DiscoverPhysics: Benchmarking LLMs for Out-of-the-Box Scientific Thinking
Matt L. Wiemann, Lindsay M. Smith, Peter Melchior, Siddharth Mishra-Sharma, Andrew Gordon Wilson, Pavel Izmailov, Carolina Cuesta-Lázaro
Read on arXiv →Key claim
LLMs struggle with complex physics reasoning tasks.
DiscoverPhysics is a new benchmark that challenges LLMs to discover physics laws in simulated worlds with unique rules. The study reveals that even the best models struggle with complex tasks requiring hypothesis refinement and experimental design. This highlights the gap between predictive accuracy and conceptual understanding in LLMs.
In plain English
DiscoverPhysics is a new benchmark that challenges LLMs to discover physics laws in simulated worlds with unique rules. The study reveals that even the best models struggle with complex tasks requiring hypothesis refinement and experimental design. This highlights the gap between predictive accuracy and conceptual understanding in LLMs.

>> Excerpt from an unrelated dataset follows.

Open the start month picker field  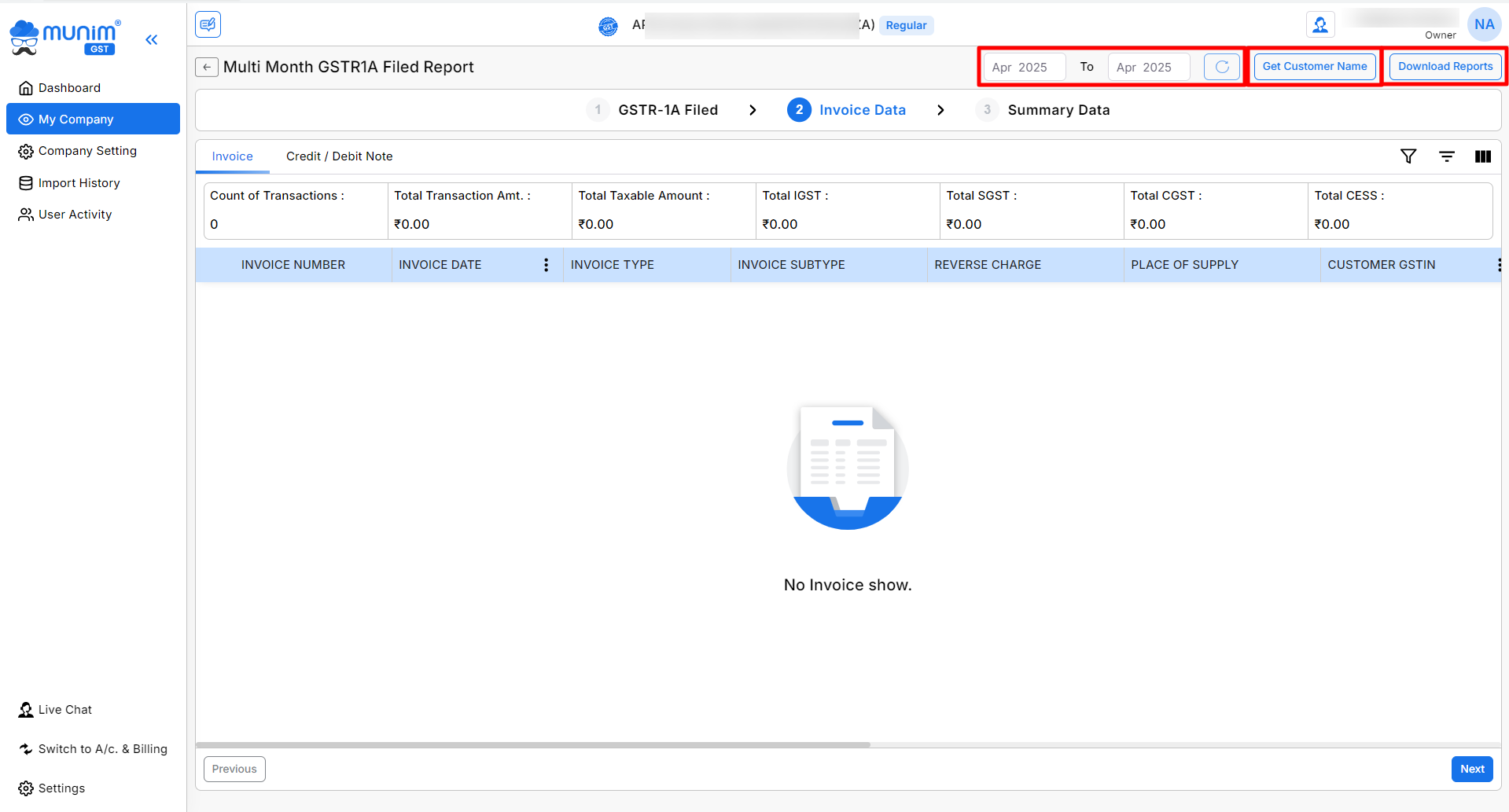point(1024,67)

The introduction of DiscoverPhysics as an interactive benchmark for LLMs represents a significant advancement in evaluating reasoning capabilities in physics.
The evaluation methodology includes multiple axes and comparisons across frontier models, providing solid evidence for the claims made.
Deep reliability assessment
The methodology supports the evaluation of LLMs in discovering physical laws through interactive experimentation, but it may overclaim the generalizability of results to broader scientific discovery tasks due to the specific nature of the simulated worlds used.
Reproducibility
yes, the simulator, public world definitions, and evaluation framework are released for community use.
Discussion questions
- How might the findings change if the worlds were procedurally generated rather than curated?
- What are the implications of the performance gap between proprietary and open-source models for future AI development?
- What experimental designs would lead to a failure of the LLMs in discovering the underlying laws?
Key figure
Figure 1 illustrates the DISCOVERPHYSICS benchmarking pipeline, detailing the interaction between the LLM agent and the N-body simulator for discovering physical laws.